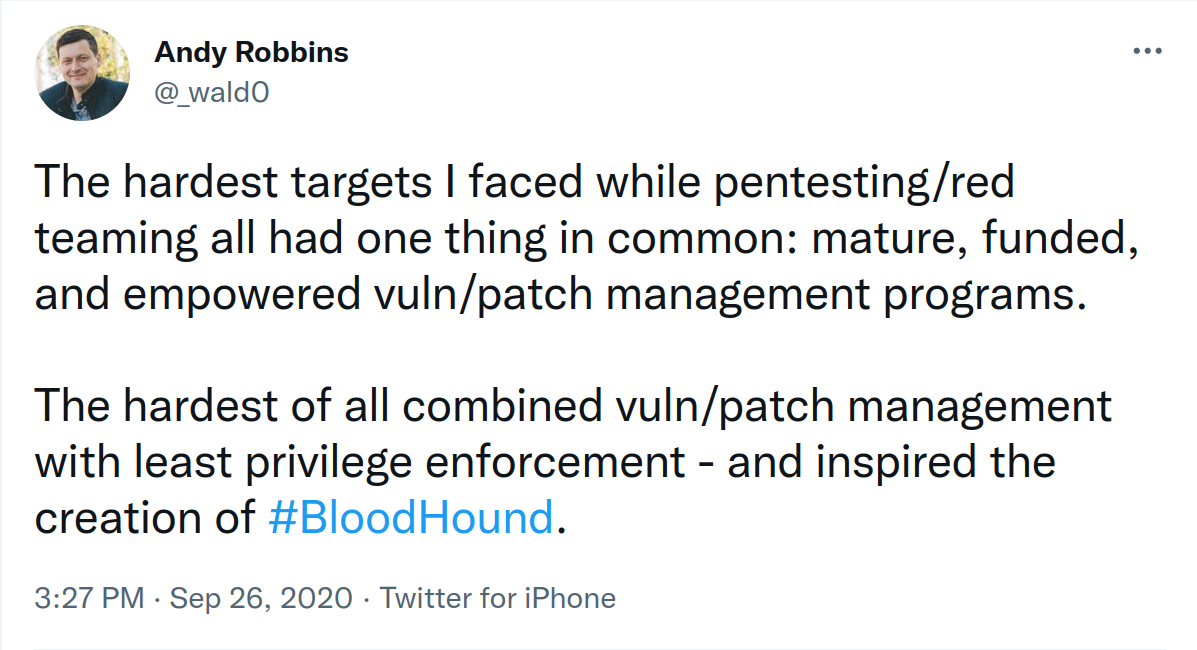The height and width of the screenshot is (650, 1197).
Task: Select the words 'creation of' before the hashtag
Action: (144, 518)
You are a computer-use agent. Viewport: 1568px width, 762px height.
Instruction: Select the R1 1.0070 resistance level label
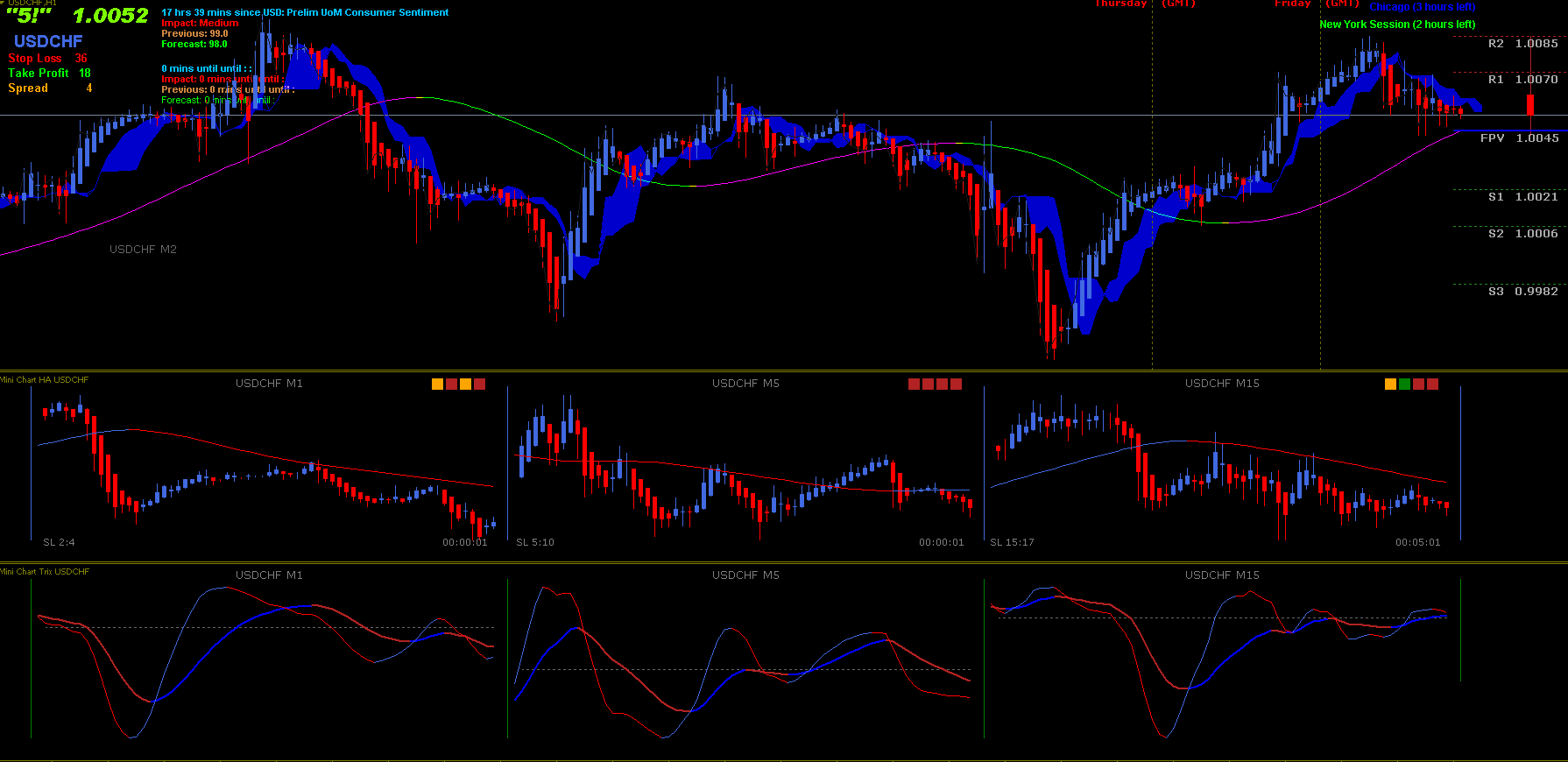coord(1522,80)
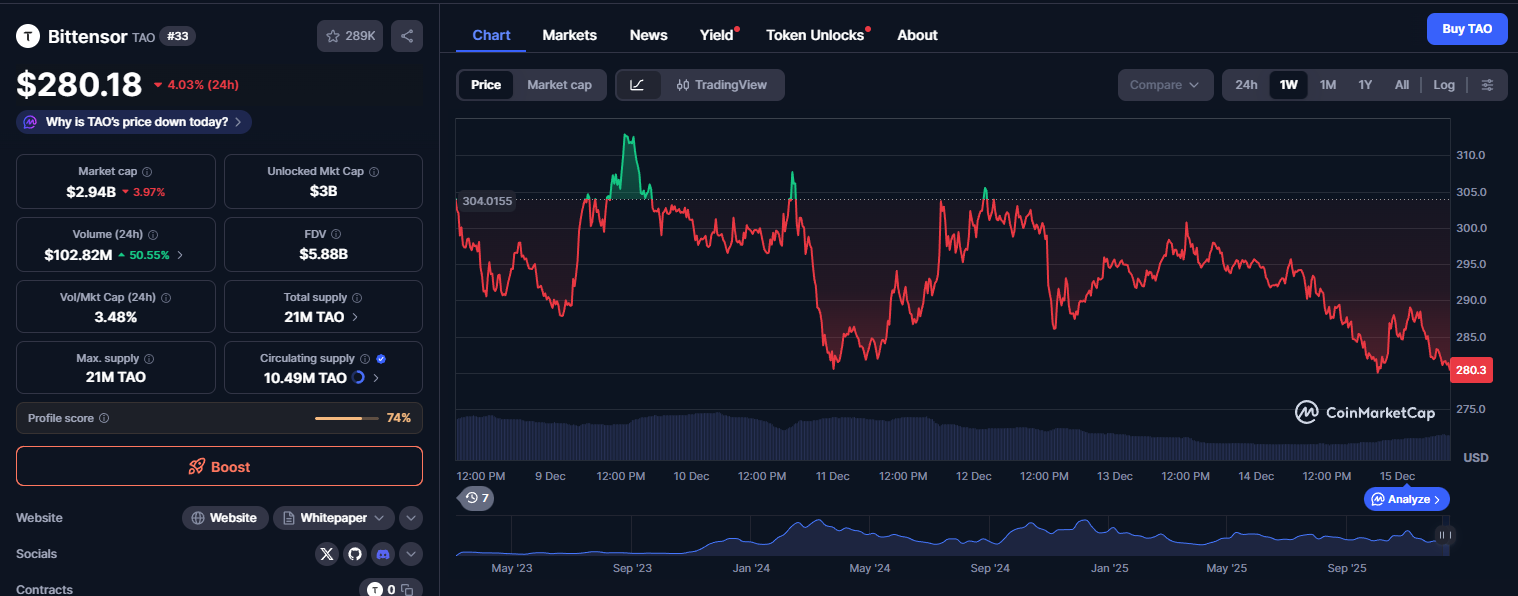Click the share icon button
Viewport: 1518px width, 596px height.
tap(407, 36)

▶ [Task requirements]:
Write out again, word for word, only the lines from the one with "You are a computer-use" through the last line of the material, and omit each picture.

▶ [Exercise output]:
You are a computer-use agent. Viewport: 1568px width, 762px height.
Instruction: Select the R1 1.0070 resistance level label
coord(1522,80)
Click the share icon button
Viewport: 1518px width, 596px height.
tap(407, 36)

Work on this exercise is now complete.